Prymnesium is a genus of haptophytes, including the species of Prymnesium parvum. These are a unicellular motile alga. It is ellipsoidal in figure as one flagellum is straight and there are two lengthier ones which allow movement.
These are flagellates with mucilage producing bodies and are mostly found in marine and freshwater areas. They include 50 species. For example Gonyostomum, Chattonella, Psammamonas, Heterosigma, Vacuolaria, and Psammamonas.
Gonyostomum is a class of freshwater algae in the genus Gonyostomum, with worldwide distribution. They cause algae blooms which can be a nuisance and are known to cause allergic reactions to people swimming in lakes.
These are silica-scaled ranging in size from unicellular to colonial flagellates and cells are enclosed in silica scales. There are 250 species encompassed in this class. For example Synura and Mallomonas.
Under the microscope they appear like balloon or pear-shaped chrysophycean cells, each with two golden chloroplasts, present in roundish motile colonies. Every cell has two flagella prominent outwards from the colony, and a stem fixed inward near to the colony center.
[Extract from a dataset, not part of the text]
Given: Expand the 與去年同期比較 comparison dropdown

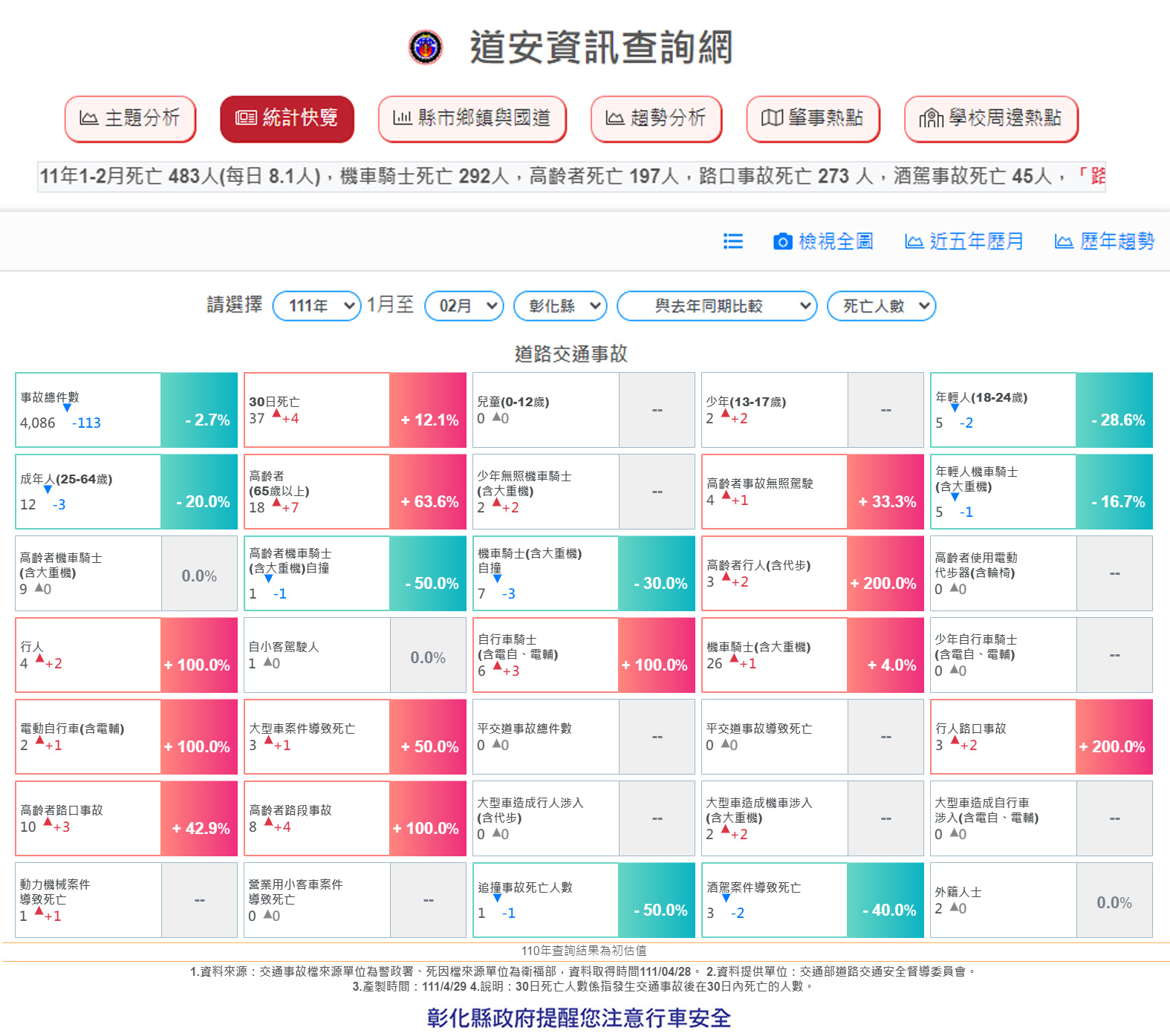Looking at the screenshot, I should point(717,306).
Each cell is bound by spirally organized, colourless scales.
They are freshwater species that are coccoid, filamentous and capsid shaped. They include 600 species. For example: Tribonema, Vaucheria, Botrydium and Bumilleriopsis.
Vaucheria is a type of Xanthophyceae or yellow-green algae. It belongs to one of two genera of Vaucheriaceae. This class has filaments forming mats in either terrestrial or freshwater environments.
The chloroplasts are positioned on the sideline of the cytoplasm with the nuclei aggregating toward the center near to the vacuole.
This division has all unicellular flagellates. 200 species are included in this category. For example Plagioselmis, Falcomonas, Rhinomonas, Teleaulax, and Chilomonas.
Under the microscope they appear comma-shaped and look red or similar colors. Some strains within the genus seem to have a groove, while others do not. Investigators have recommended that those without grooves should be placed into a new genus.
These are mostly photosynthetic and filamentous, some are parasitic as well. There are almost 6,000 species included in this category. For example Corallina, Gracilaria, Kappaphycus, Corallina, Chondrus, Gelidium, Bangia, Palmaria, Porphyra, Polysiphonia, and Rhodymenia.
This species are characterized by a thallus that is solid because of calcareous deposits limited in the interior of the cell walls. The colors of these algae are most naturally pink, or others are shades of red along with purple, yellow, blue, white or gray-green. Corallina algae play a significant role in the biology of coral reefs.
They are usually unicellular with both photosynthetic and heterotrophic types having 1,500 species. They are called Dinoflagellates because they have two dissimilar flagella and are also have the characteristic of both plants and animals. For example Alexandrium, Dinophysis, Gymnodinium, Peridinium, Polykrikos, Noctiluca, Ceratium, Gonyaulax.
Alexandrium is one from the genus of dinoflagellates that have some of the most detrimental dinoflagellates because it forms toxic destructive algal blooms (HAB). There are almost 30 species of Alexandrium that can form a monophyleticclade.
They are usually unicellular, photosynthetic and some are heterotrophic. Their chlorophyll is stored outside chloroplasts. There are 1,000 species in this category. For example Eutreptiella, Phacus, Euglena,and Colacium.
Under the microscope they appear with two or four flagella, pellicular with wide-ranging stripes, chloroplasts blistering from two paramylon hubs. This species are often very common in early spring.